** Source data follows **

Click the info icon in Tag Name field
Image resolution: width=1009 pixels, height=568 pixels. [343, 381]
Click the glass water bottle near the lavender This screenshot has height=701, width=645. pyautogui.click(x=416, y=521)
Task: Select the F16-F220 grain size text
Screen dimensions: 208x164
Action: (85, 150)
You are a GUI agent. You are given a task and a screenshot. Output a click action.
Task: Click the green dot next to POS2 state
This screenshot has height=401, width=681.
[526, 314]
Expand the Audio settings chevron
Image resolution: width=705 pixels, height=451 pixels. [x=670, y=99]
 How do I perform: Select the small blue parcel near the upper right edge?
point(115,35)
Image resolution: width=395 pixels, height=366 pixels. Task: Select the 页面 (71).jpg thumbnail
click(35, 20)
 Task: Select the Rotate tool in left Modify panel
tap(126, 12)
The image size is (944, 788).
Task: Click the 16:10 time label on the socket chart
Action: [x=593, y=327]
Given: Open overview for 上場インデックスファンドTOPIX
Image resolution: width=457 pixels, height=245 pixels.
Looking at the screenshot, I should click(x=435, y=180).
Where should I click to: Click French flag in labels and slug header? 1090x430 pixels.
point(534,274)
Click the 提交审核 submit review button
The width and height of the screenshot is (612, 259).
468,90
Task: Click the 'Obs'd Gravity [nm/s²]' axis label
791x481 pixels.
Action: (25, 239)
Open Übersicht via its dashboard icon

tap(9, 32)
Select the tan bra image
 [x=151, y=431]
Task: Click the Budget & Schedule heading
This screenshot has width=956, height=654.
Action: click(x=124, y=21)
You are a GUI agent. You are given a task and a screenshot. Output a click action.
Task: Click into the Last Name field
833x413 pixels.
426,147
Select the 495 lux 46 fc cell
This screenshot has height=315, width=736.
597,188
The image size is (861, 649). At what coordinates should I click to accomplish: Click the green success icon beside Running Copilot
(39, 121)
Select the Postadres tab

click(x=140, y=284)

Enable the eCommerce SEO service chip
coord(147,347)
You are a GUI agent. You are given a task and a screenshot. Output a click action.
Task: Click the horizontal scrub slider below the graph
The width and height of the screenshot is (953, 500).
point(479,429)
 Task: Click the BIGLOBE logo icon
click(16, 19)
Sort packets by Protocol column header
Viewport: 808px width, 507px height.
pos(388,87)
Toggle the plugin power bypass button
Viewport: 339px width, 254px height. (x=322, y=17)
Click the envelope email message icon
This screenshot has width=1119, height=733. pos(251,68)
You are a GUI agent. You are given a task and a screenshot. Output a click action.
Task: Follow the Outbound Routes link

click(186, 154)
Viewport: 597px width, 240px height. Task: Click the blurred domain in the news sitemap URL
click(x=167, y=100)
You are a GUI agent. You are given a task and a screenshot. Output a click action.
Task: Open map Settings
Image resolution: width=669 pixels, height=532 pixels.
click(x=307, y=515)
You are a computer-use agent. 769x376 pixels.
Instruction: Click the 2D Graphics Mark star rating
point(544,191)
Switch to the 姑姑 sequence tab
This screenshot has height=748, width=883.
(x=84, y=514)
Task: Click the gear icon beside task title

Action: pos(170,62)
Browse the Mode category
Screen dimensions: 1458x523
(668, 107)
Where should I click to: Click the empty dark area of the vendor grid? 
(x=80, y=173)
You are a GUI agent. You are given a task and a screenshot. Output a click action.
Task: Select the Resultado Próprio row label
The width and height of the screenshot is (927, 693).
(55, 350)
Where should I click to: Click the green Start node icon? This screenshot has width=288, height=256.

** End of Source data **

* **Exercise description**
All of the material should be written out again exactly.

* **Exercise output**
Click the info icon in Tag Name field
Image resolution: width=1009 pixels, height=568 pixels. [343, 381]
Click the glass water bottle near the lavender This screenshot has height=701, width=645. pyautogui.click(x=416, y=521)
Task: Select the F16-F220 grain size text
Screen dimensions: 208x164
Action: (85, 150)
You are a GUI agent. You are given a task and a screenshot. Output a click action.
Task: Click the green dot next to POS2 state
This screenshot has height=401, width=681.
[526, 314]
Expand the Audio settings chevron
Image resolution: width=705 pixels, height=451 pixels. [x=670, y=99]
 How do I perform: Select the small blue parcel near the upper right edge?
point(115,35)
Image resolution: width=395 pixels, height=366 pixels. Task: Select the 页面 (71).jpg thumbnail
click(35, 20)
 Task: Select the Rotate tool in left Modify panel
tap(126, 12)
The image size is (944, 788).
Task: Click the 16:10 time label on the socket chart
Action: [x=593, y=327]
Given: Open overview for 上場インデックスファンドTOPIX
Image resolution: width=457 pixels, height=245 pixels.
Looking at the screenshot, I should click(x=435, y=180).
Where should I click to: Click French flag in labels and slug header? 1090x430 pixels.
point(534,274)
Click the 提交审核 submit review button
The width and height of the screenshot is (612, 259).
468,90
Task: Click the 'Obs'd Gravity [nm/s²]' axis label
791x481 pixels.
Action: (25, 239)
Open Übersicht via its dashboard icon

tap(9, 32)
Select the tan bra image
 [x=151, y=431]
Task: Click the Budget & Schedule heading
This screenshot has width=956, height=654.
Action: click(x=124, y=21)
You are a GUI agent. You are given a task and a screenshot. Output a click action.
Task: Click into the Last Name field
833x413 pixels.
426,147
Select the 495 lux 46 fc cell
This screenshot has height=315, width=736.
597,188
The image size is (861, 649). At what coordinates should I click to accomplish: Click the green success icon beside Running Copilot
(39, 121)
Select the Postadres tab

click(x=140, y=284)

Enable the eCommerce SEO service chip
coord(147,347)
You are a GUI agent. You are given a task and a screenshot. Output a click action.
Task: Click the horizontal scrub slider below the graph
The width and height of the screenshot is (953, 500).
point(479,429)
 Task: Click the BIGLOBE logo icon
click(16, 19)
Sort packets by Protocol column header
Viewport: 808px width, 507px height.
pos(388,87)
Toggle the plugin power bypass button
Viewport: 339px width, 254px height. (x=322, y=17)
Click the envelope email message icon
This screenshot has width=1119, height=733. pos(251,68)
You are a GUI agent. You are given a task and a screenshot. Output a click action.
Task: Follow the Outbound Routes link

click(186, 154)
Viewport: 597px width, 240px height. Task: Click the blurred domain in the news sitemap URL
click(x=167, y=100)
You are a GUI agent. You are given a task and a screenshot. Output a click action.
Task: Open map Settings
Image resolution: width=669 pixels, height=532 pixels.
click(x=307, y=515)
You are a computer-use agent. 769x376 pixels.
Instruction: Click the 2D Graphics Mark star rating
point(544,191)
Switch to the 姑姑 sequence tab
This screenshot has height=748, width=883.
(x=84, y=514)
Task: Click the gear icon beside task title

Action: pos(170,62)
Browse the Mode category
Screen dimensions: 1458x523
(668, 107)
Where should I click to: Click the empty dark area of the vendor grid? 
(x=80, y=173)
You are a GUI agent. You are given a task and a screenshot. Output a click action.
Task: Select the Resultado Próprio row label
The width and height of the screenshot is (927, 693).
(55, 350)
Where should I click to: Click the green Start node icon? This screenshot has width=288, height=256.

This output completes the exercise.